- **Text**:
BEGIN

According to the answers I obtained here, the code below is ill-formed, notwithstanding the fact that clang
and vs2015
accept it.
#include <iostream>
class A {
public:
A() { std::cout << "A()" << '\n'; }
};
int main()
{
A::A();
}
Nevertheless the code below appears to work in all 3 compilers (see live example). AFAICT, according to [class.qual/2] the code is ill-formed. Or am I missing something here?
#include <iostream>
struct B { B() { std::cout << "B()" << '\n'; } };
struct A : public B { };
int main()
{
A::B();
}
Also, according to [class.qual]/2, the code below is well-formed and in this case, all 3 compilers produce the expected output (see example here).
include <iostream>
struct B { B() { std::cout << "B()" << '\n'; } };
struct A : public B { using B::B; A() { std::cout << "A()" << '\n'; } void f() { B(); } };
int main()
{
A a;
a.f();
}
Output:
B()
A()
B()

END

- **Tasks to carry out**:
1) Using the C++ constructor question, decide whether each statement is true: (a) clang and vs2015 accept the first code sample; (b) the second code sample fails in at least one of the three compilers; (c) the author reads [class.qual]/2 as making the third code sample ill-formed. For each, answer yes or no and quote the words of the question that decide it.
2) List every statement inside the bodies of the main functions across all code samples in the C++ constructor question.

- **Data records**:

BEGIN

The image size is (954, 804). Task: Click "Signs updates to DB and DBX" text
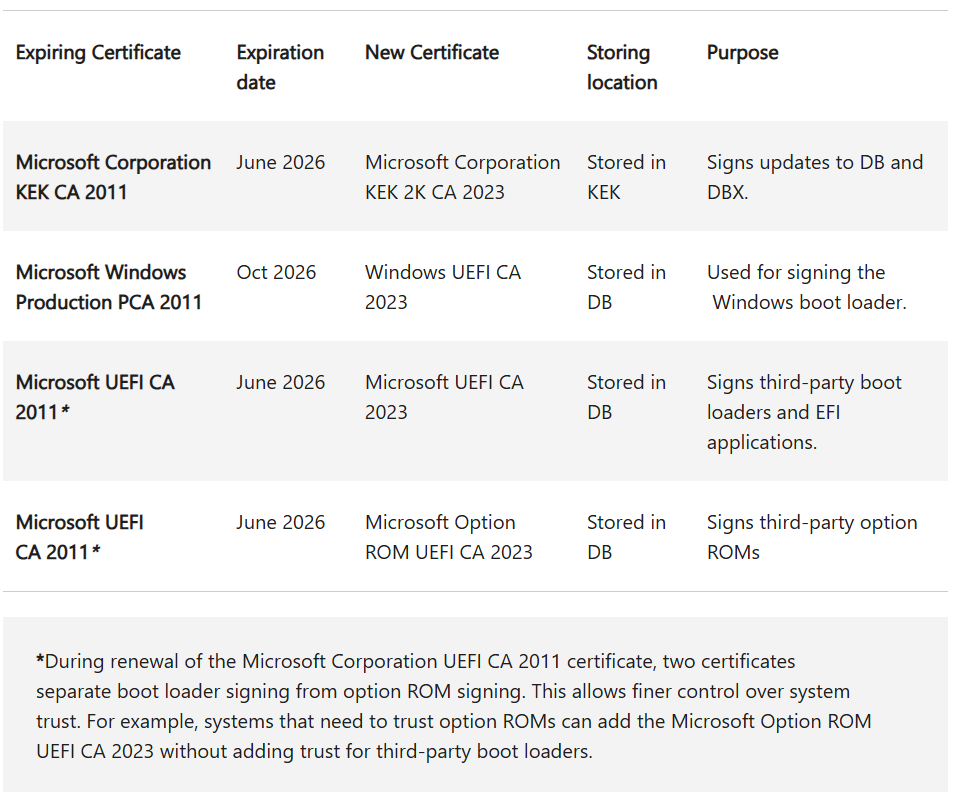click(814, 177)
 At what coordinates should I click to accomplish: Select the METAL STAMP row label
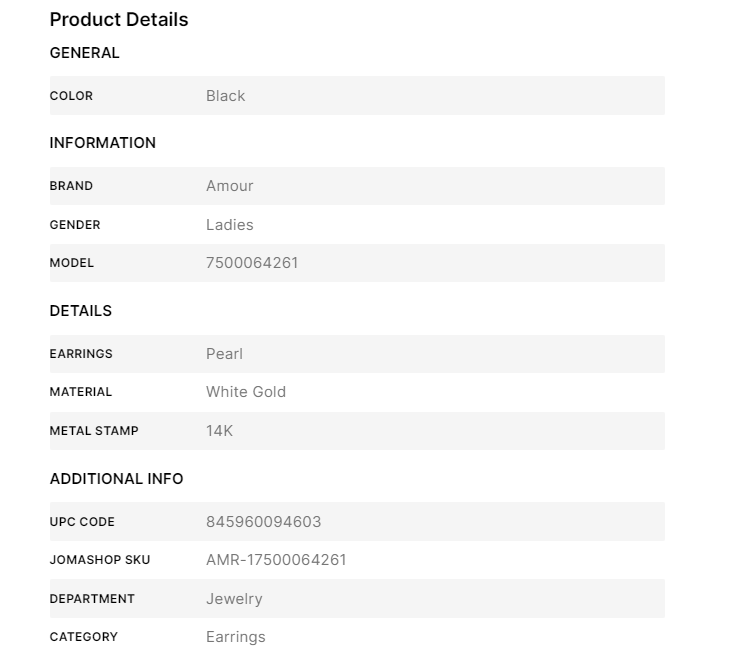coord(94,431)
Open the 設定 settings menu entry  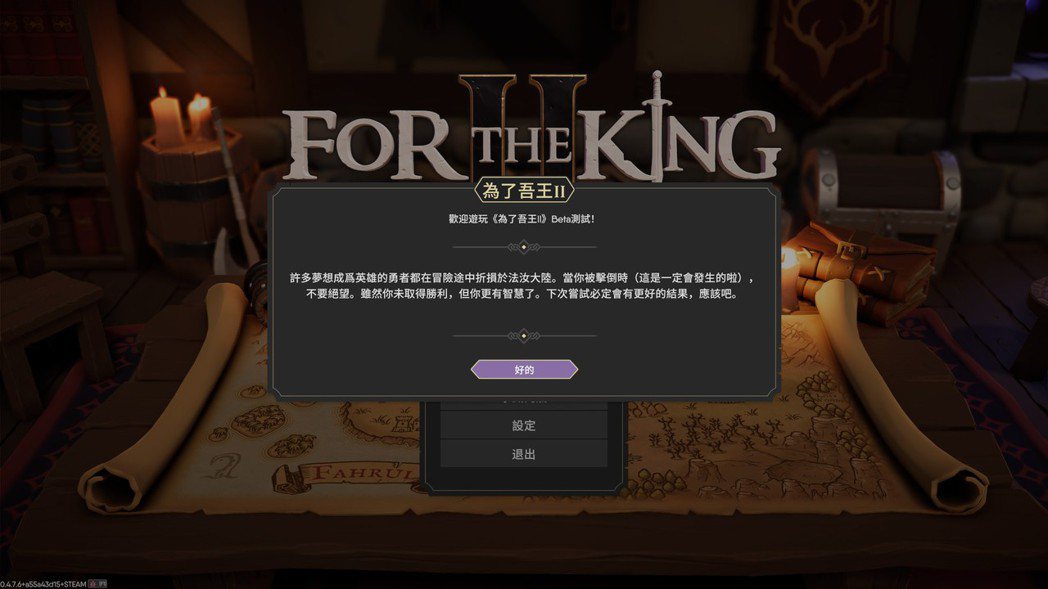(x=524, y=425)
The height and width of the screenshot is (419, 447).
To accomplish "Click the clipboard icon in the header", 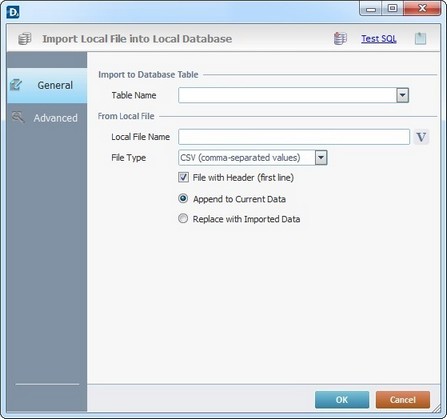I will 420,39.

END

- **Final results**:
1)
(a) Yes: "notwithstanding the fact that clang and vs2015 accept it."
(b) No: "the code below appears to work in all 3 compilers"
(c) No: "according to [class.qual]/2, the code below is well-formed"

2)
A::A();
A::B();
A a;
a.f();